(Recorded information Opens)
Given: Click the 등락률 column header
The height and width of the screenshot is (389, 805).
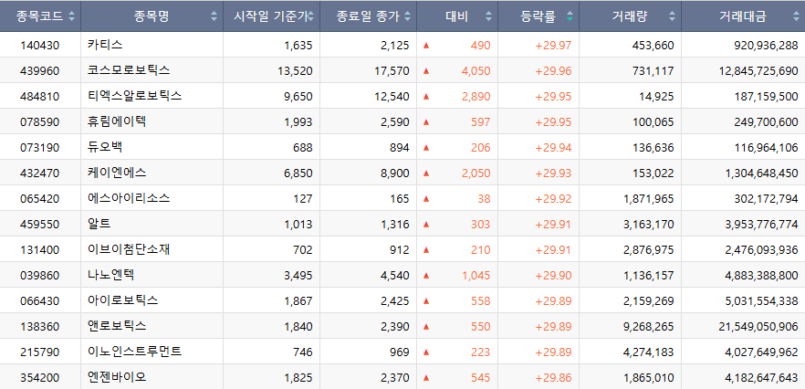Looking at the screenshot, I should pyautogui.click(x=538, y=16).
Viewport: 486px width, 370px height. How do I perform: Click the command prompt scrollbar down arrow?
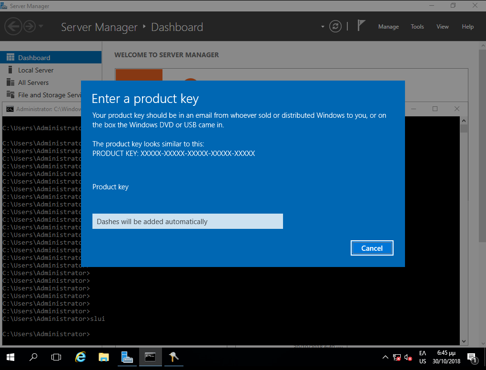[464, 341]
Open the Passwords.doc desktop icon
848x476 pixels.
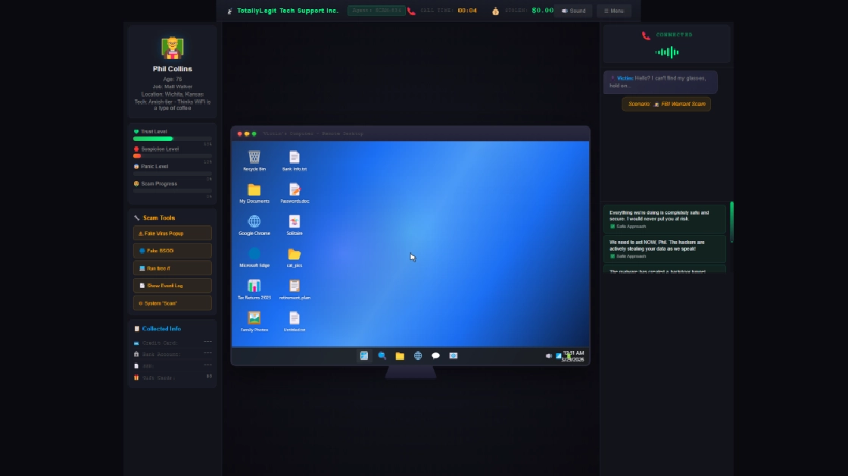294,189
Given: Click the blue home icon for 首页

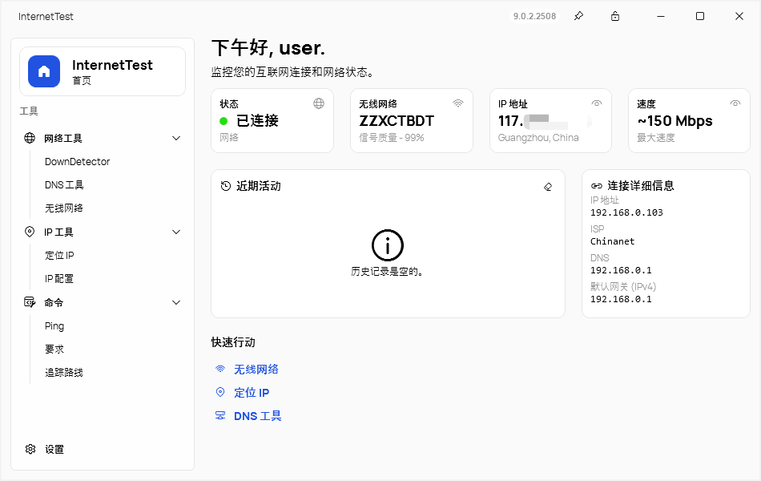Looking at the screenshot, I should (x=44, y=71).
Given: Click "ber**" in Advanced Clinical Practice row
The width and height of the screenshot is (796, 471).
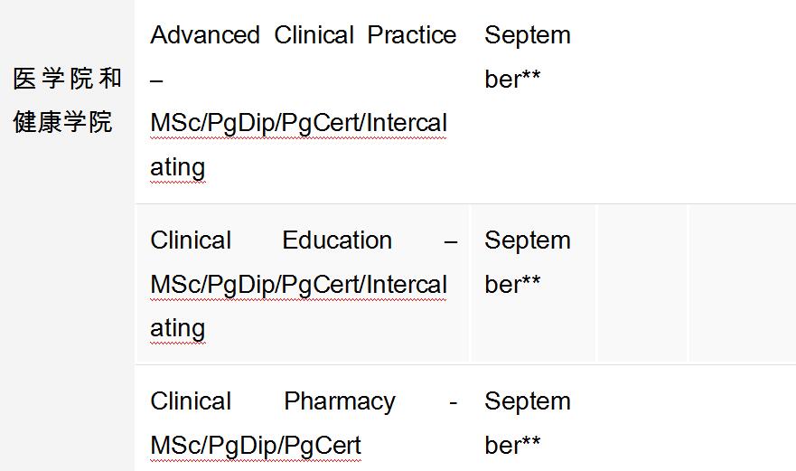Looking at the screenshot, I should coord(512,80).
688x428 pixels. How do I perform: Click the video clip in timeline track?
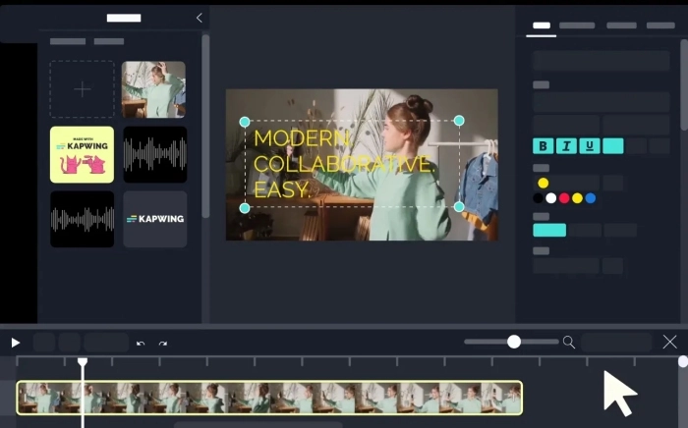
(Recorded information Closes)
→ Task objective: Every line from the one that contains "The width and" through the end of the records above is to be reproduced exactly; no picture goes in the copy.

→ Solution:
The width and height of the screenshot is (796, 471).
Looking at the screenshot, I should coord(512,80).
688x428 pixels. How do I perform: Click the video clip in timeline track?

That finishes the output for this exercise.